◆ **EXERCISE**
Using the listing below, work out how many lines carry the word "agent", and state nothing but that number.

◆ **EXCERPTED RECORDS**

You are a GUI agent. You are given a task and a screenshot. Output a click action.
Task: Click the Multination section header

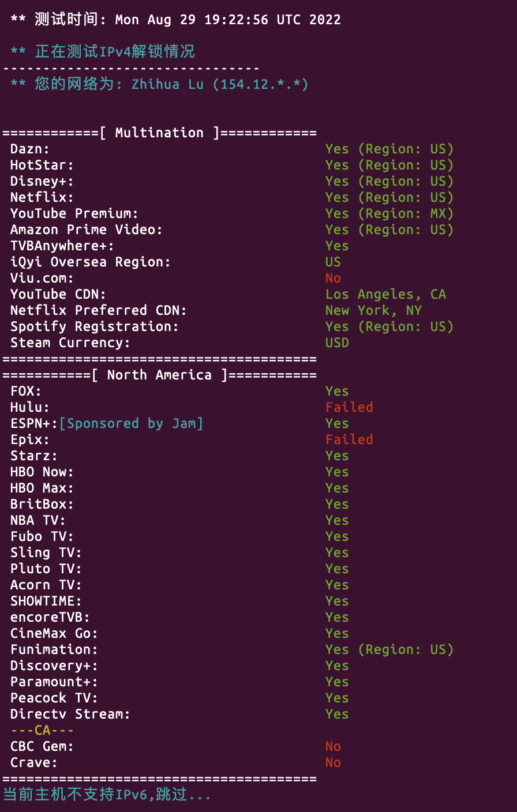point(159,133)
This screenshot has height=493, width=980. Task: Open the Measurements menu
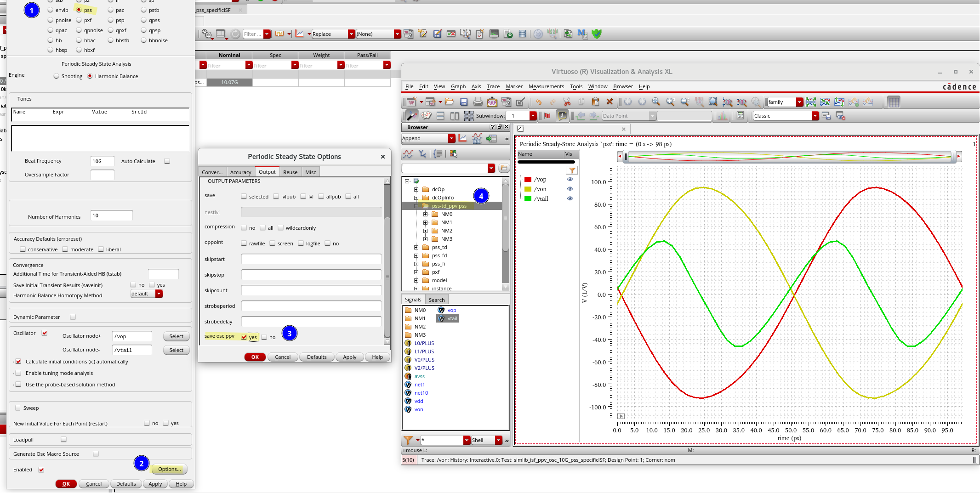pyautogui.click(x=546, y=86)
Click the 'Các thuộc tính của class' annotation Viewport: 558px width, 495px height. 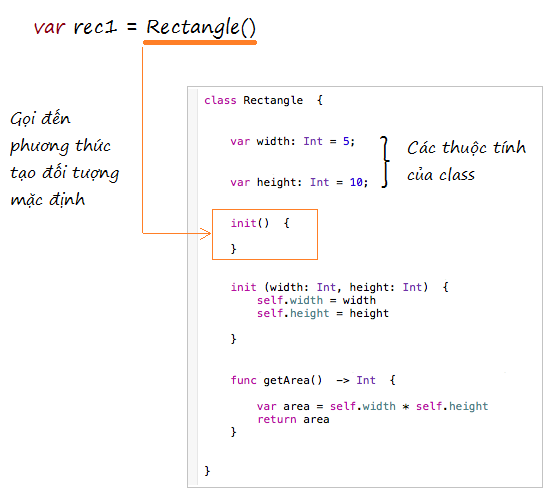tap(466, 161)
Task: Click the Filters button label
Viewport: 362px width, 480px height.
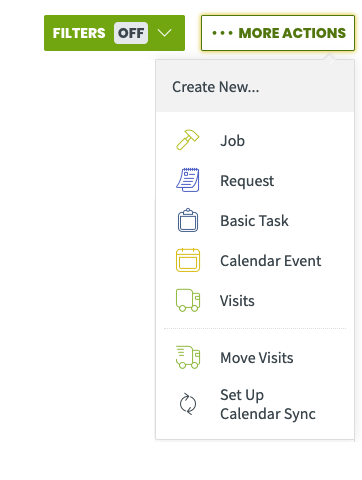Action: 79,33
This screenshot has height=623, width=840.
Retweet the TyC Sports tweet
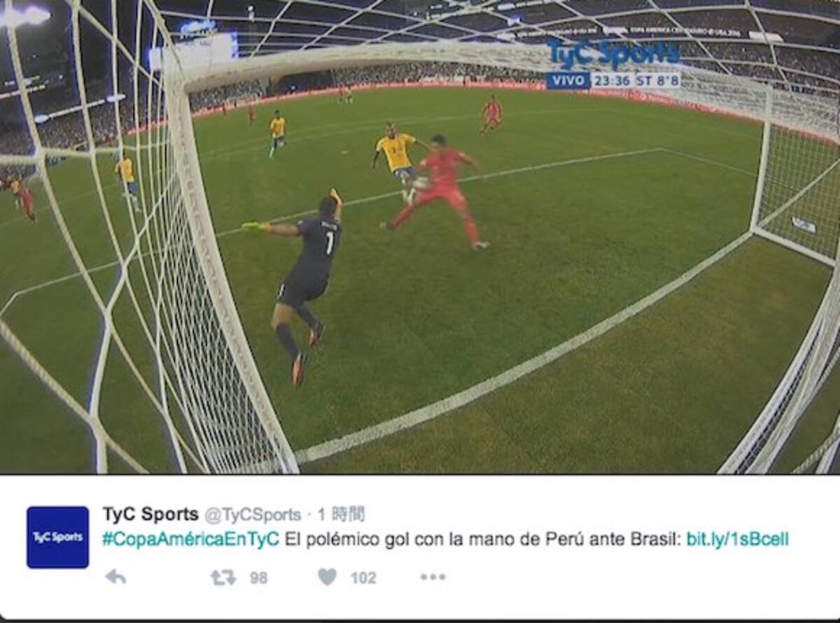(223, 577)
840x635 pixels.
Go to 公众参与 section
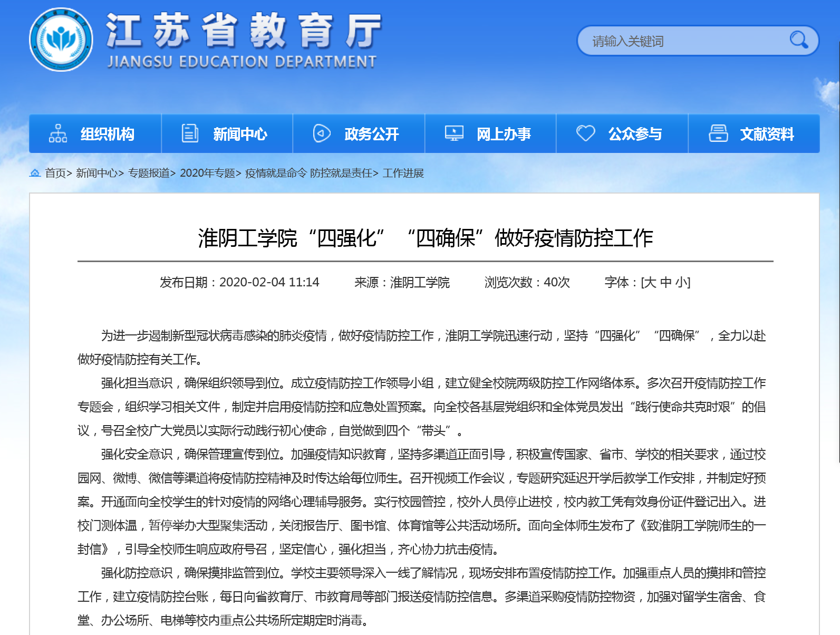635,134
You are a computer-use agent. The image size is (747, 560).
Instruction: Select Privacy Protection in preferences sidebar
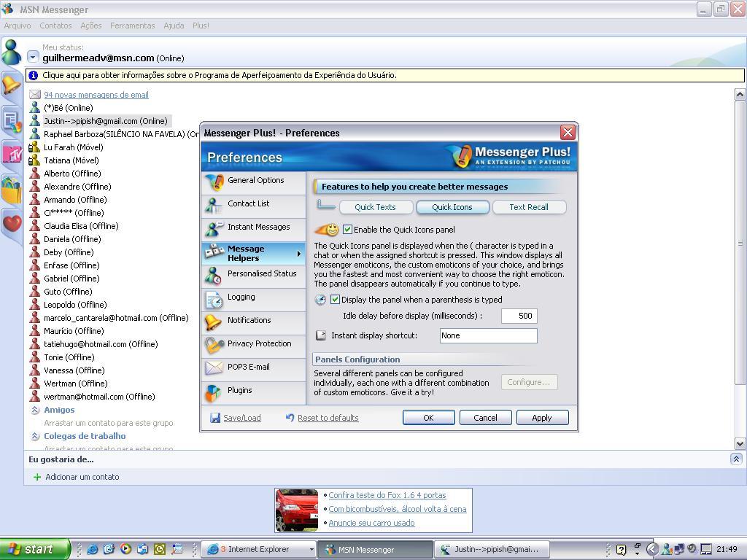click(x=258, y=343)
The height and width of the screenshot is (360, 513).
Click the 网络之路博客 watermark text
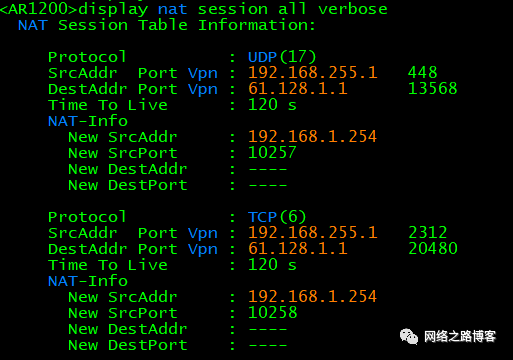tap(460, 336)
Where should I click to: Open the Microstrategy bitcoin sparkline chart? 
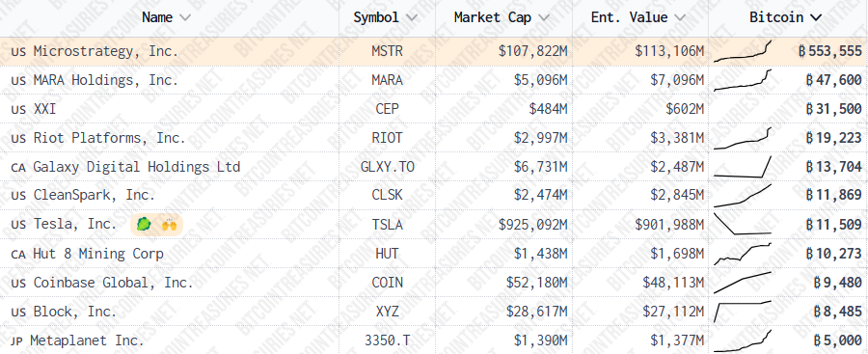coord(743,51)
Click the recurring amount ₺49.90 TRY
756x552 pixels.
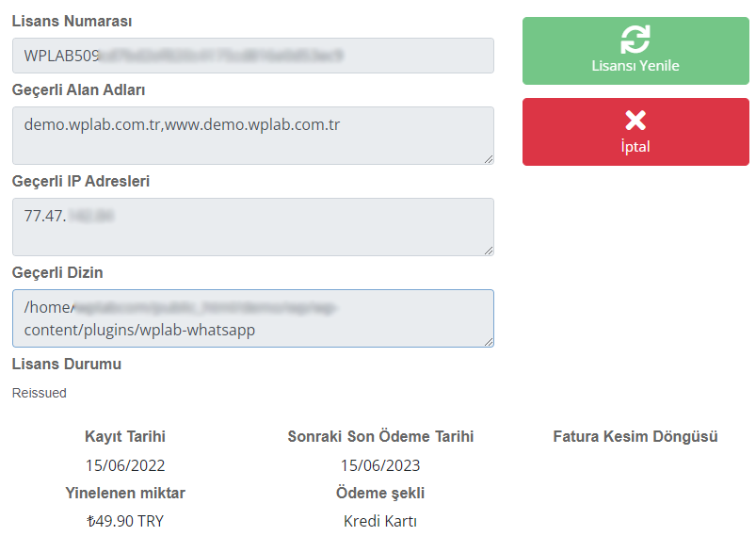coord(125,521)
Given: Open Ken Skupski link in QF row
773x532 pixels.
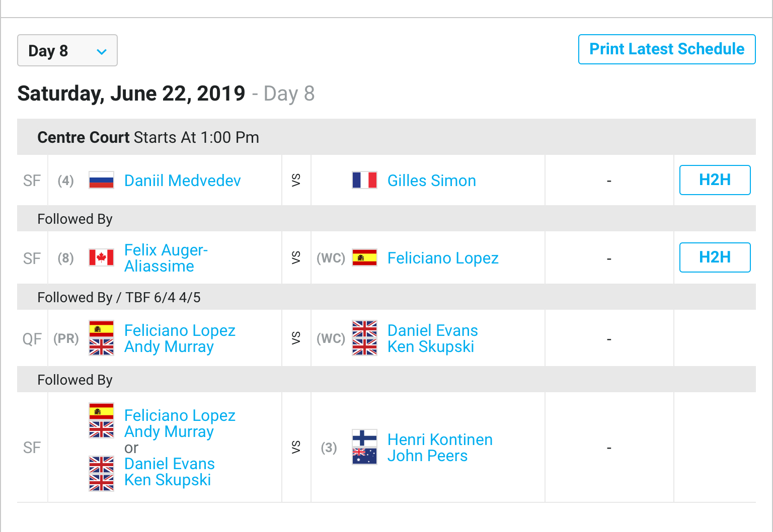Looking at the screenshot, I should (x=431, y=346).
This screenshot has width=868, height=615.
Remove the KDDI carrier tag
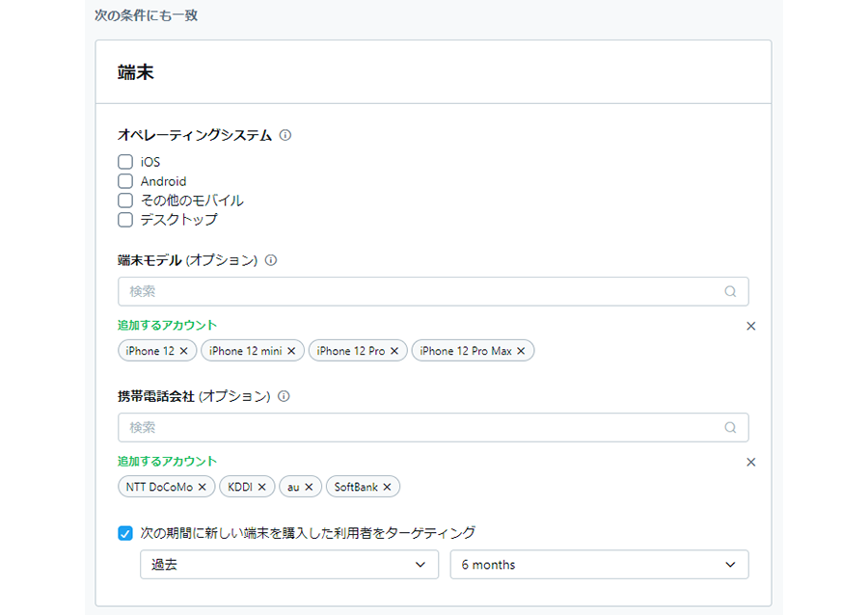(261, 487)
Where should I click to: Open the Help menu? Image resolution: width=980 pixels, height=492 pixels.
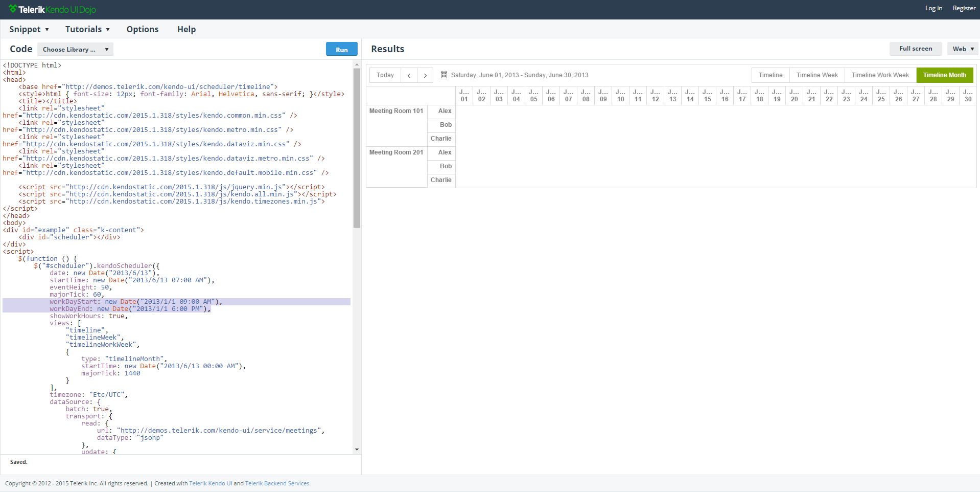[186, 29]
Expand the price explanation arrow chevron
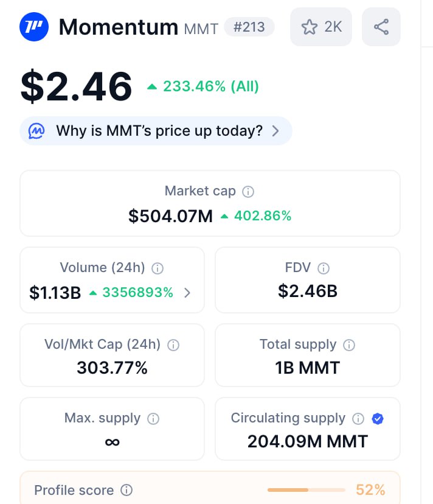 point(275,131)
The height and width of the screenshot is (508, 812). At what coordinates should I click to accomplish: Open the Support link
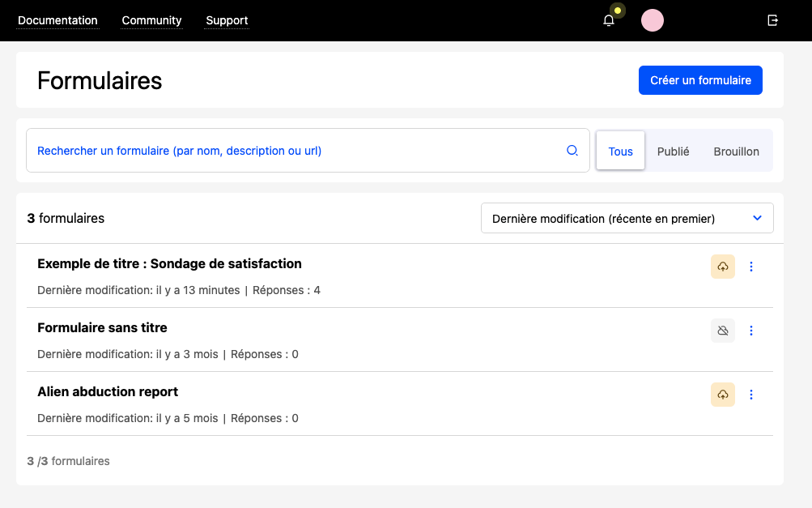click(x=227, y=21)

◆ **EXERCISE ANSWER**
2